━━━━━ MATERIALS PROVIDED

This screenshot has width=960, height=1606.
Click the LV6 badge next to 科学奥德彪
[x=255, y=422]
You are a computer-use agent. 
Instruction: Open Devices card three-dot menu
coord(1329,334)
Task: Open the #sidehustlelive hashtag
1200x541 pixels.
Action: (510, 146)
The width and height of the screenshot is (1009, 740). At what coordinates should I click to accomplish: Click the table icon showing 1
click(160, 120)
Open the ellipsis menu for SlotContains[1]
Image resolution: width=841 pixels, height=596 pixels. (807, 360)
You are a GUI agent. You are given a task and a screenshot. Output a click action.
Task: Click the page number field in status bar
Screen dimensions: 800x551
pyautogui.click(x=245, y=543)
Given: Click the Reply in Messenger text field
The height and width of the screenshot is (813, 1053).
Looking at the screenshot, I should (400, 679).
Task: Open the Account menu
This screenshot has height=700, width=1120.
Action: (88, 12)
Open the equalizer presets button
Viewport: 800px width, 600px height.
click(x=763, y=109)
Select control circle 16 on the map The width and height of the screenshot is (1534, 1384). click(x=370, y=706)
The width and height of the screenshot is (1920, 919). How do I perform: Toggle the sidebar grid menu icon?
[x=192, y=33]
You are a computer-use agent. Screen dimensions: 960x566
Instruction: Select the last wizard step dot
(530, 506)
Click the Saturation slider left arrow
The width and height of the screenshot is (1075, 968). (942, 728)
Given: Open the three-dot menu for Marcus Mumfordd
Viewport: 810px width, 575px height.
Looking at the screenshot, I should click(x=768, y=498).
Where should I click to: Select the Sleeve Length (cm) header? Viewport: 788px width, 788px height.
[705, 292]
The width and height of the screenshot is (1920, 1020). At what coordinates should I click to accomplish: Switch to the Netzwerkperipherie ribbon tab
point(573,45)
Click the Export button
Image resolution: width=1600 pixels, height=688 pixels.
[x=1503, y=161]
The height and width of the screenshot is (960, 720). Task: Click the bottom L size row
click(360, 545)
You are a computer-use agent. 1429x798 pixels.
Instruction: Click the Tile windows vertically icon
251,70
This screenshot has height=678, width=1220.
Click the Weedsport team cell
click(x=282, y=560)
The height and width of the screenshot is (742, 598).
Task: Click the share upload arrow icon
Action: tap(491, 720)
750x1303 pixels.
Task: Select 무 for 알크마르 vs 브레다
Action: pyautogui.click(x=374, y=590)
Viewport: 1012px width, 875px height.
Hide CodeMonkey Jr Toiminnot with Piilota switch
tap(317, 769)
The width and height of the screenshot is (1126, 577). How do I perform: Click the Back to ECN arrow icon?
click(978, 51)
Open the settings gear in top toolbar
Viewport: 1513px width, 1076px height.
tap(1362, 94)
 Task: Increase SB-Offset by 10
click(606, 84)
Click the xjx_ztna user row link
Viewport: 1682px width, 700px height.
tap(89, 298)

━━━━━━━━━━

▶ **TASK PROMPT**
Set down every record above exactly as written.

▶ **ANSWER TO THE EXERCISE**
This screenshot has width=960, height=1606.
Click the LV6 badge next to 科学奥德彪
[x=255, y=422]
You are a computer-use agent. 
Instruction: Open Devices card three-dot menu
coord(1329,334)
Task: Open the #sidehustlelive hashtag
1200x541 pixels.
Action: (510, 146)
The width and height of the screenshot is (1009, 740). At what coordinates should I click to accomplish: Click the table icon showing 1
click(160, 120)
Open the ellipsis menu for SlotContains[1]
Image resolution: width=841 pixels, height=596 pixels. (807, 360)
You are a GUI agent. You are given a task and a screenshot. Output a click action.
Task: Click the page number field in status bar
Screen dimensions: 800x551
pyautogui.click(x=245, y=543)
Given: Click the Reply in Messenger text field
The height and width of the screenshot is (813, 1053).
Looking at the screenshot, I should (400, 679).
Task: Open the Account menu
This screenshot has height=700, width=1120.
Action: (88, 12)
Open the equalizer presets button
Viewport: 800px width, 600px height.
click(x=763, y=109)
Select control circle 16 on the map The width and height of the screenshot is (1534, 1384). click(x=370, y=706)
The width and height of the screenshot is (1920, 919). How do I perform: Toggle the sidebar grid menu icon?
[x=192, y=33]
You are a computer-use agent. Screen dimensions: 960x566
Instruction: Select the last wizard step dot
(530, 506)
Click the Saturation slider left arrow
The width and height of the screenshot is (1075, 968). (942, 728)
Given: Open the three-dot menu for Marcus Mumfordd
Viewport: 810px width, 575px height.
Looking at the screenshot, I should click(x=768, y=498).
Where should I click to: Select the Sleeve Length (cm) header? Viewport: 788px width, 788px height.
[705, 292]
The width and height of the screenshot is (1920, 1020). At what coordinates should I click to accomplish: Switch to the Netzwerkperipherie ribbon tab
point(573,45)
Click the Export button
Image resolution: width=1600 pixels, height=688 pixels.
[x=1503, y=161]
The height and width of the screenshot is (960, 720). Task: Click the bottom L size row
click(360, 545)
You are a computer-use agent. 1429x798 pixels.
Instruction: Click the Tile windows vertically icon
251,70
This screenshot has height=678, width=1220.
Click the Weedsport team cell
click(x=282, y=560)
The height and width of the screenshot is (742, 598).
Task: Click the share upload arrow icon
Action: tap(491, 720)
750x1303 pixels.
Task: Select 무 for 알크마르 vs 브레다
Action: pyautogui.click(x=374, y=590)
Viewport: 1012px width, 875px height.
Hide CodeMonkey Jr Toiminnot with Piilota switch
tap(317, 769)
The width and height of the screenshot is (1126, 577). How do I perform: Click the Back to ECN arrow icon?
click(978, 51)
Open the settings gear in top toolbar
Viewport: 1513px width, 1076px height.
tap(1362, 94)
 Task: Increase SB-Offset by 10
click(606, 84)
Click the xjx_ztna user row link
Viewport: 1682px width, 700px height.
tap(89, 298)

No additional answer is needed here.